Power suits, corporate power, working weeks of 70 hours and more or life in a regional hub where you get to deliver the same results with the same skillset and professional power — and have a life. The choice wasn't too hard for Michelle Johns. Sophie Baldwin reports
Collins St, in Melbourne's CBD, is a long way from Nish St in the retail hub of downtown Echuca.
And it might be a world ago when Michelle Johns sat in a boardroom atop that most stately of streets as a state manager for St George Bank financial planning.
Financial planning is, and always has been, the domain of the opposite sex.
But a domain in which Michelle has always done better than most, carving out a highly successful career.
At its pinnacle, she sat at the corporate table lost in a sea of 40 men in dark suits.
Success didn't come easily either — she was working upwards of 70 hours a week to prove herself.
“I always felt like I had to work harder than anyone else to validate myself and gain respect — and I don't think that environment has changed today, as much as we would like to think it has,” Michelle said.
In 2013 she left the corporate world behind and moved to Echuca to become a partner in Stubberfield Group.
Moving back to the country (she is originally from Mildura) has been a huge change for Michelle but it certainly has been a welcome one.
It has provided Michelle with the opportunity to become the second female to be an equity partner in The Stubberfield Group and allowed her to continue her love of financial planning.
It has also given her husband and twin boys a true sense of belonging.
“I think every corporate career has a breaking point and a lifespan and I had hit mine. I would have had to move to Sydney and I would have not had a life at all. My life would have just been one big long cycle of work, work and more work.
“I am now out of the banking system and even though all of my business partners are male, the team at Stubberfield has really supported me. I just love helping my clients in a much more relaxed and personal environment.”
She laughs as her corporate bag has been replaced by a nappy bag and she has become another mum, trying to balance a career, family and her personal life.
Can women have it all?
That's a tough question, according to Michelle.
“I find it difficult that I am not at work five days a week as a business owner and employee. But I am also a mum and a wife and it becomes hard when you have to balance it all. I only work three days a week at the moment — my boys are two-year-old ratbags,” she laughed.
Michelle loves every minute of being a mum but she also loves her job and helping people achieve their goal of financial security.
Balancing the two has proved to be somewhat of a struggle and a definite juggling act.
It was this struggle that became a catalyst for Michelle to create a networking group of local woman called Get Connected Echuca.
“I had spoken to other women in similar situations who were struggling too and I thought why don't we pull together to help each other and better our situations — life shouldn't be a competition and if women pull together and support each other, we can achieve anything.”
Michelle said there was a wealth of untapped knowledge right here in Echuca-Moama and many successful women in their own right.
And she has found most of them are more than happy to pass on their experiences to others.
“Some women are under the impression they need to move away from rural areas to further their careers, but there is so much knowledge right here in Echuca.

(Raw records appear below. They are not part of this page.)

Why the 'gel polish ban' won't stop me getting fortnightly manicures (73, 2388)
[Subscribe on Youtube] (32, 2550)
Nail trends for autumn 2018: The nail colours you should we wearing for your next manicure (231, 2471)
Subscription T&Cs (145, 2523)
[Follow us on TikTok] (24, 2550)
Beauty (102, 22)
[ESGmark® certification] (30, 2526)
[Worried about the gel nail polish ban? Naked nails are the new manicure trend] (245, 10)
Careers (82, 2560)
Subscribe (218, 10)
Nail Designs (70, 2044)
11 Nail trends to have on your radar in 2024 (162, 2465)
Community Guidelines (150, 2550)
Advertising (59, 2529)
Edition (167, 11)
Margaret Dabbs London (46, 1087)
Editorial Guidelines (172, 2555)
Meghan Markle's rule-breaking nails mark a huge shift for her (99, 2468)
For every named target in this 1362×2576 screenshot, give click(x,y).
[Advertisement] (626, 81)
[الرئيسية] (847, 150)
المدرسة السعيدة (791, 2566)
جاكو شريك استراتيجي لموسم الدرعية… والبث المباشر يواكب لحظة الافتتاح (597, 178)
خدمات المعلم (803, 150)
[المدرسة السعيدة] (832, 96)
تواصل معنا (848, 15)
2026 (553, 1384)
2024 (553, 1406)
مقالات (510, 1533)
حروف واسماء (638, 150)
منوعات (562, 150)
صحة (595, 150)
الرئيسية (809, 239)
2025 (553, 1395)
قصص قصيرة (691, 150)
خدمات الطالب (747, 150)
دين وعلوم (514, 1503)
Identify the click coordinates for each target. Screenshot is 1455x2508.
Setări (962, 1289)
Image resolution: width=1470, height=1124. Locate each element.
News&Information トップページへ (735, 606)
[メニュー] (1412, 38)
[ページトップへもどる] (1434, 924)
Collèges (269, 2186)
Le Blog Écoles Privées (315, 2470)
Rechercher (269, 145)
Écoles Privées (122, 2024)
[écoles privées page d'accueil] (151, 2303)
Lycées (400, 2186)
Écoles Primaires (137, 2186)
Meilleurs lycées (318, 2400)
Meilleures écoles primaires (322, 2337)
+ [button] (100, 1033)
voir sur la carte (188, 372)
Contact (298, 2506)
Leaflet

“In my line of work I have met many amazing women with many different skill sets and I really wanted to find and create a networking group to connect these local women.”
Get Connected Echuca meets in an informal setting once a month.
There are no membership fees and the group is open to women of any age and occupation.
“We usually have some sort of guest speaker each month and the meetings are all about getting together, sharing information, knowledge and having some fun.”
Michelle has been surprised by how the concept has kicked off.
“Women have a lot to offer but sometimes we are pulled in a million different directions,” she said.
“It's nice to take some time out and spend it with other women going through similar experiences.
“We always enjoy each other's company and it was a great thing to be involved in.”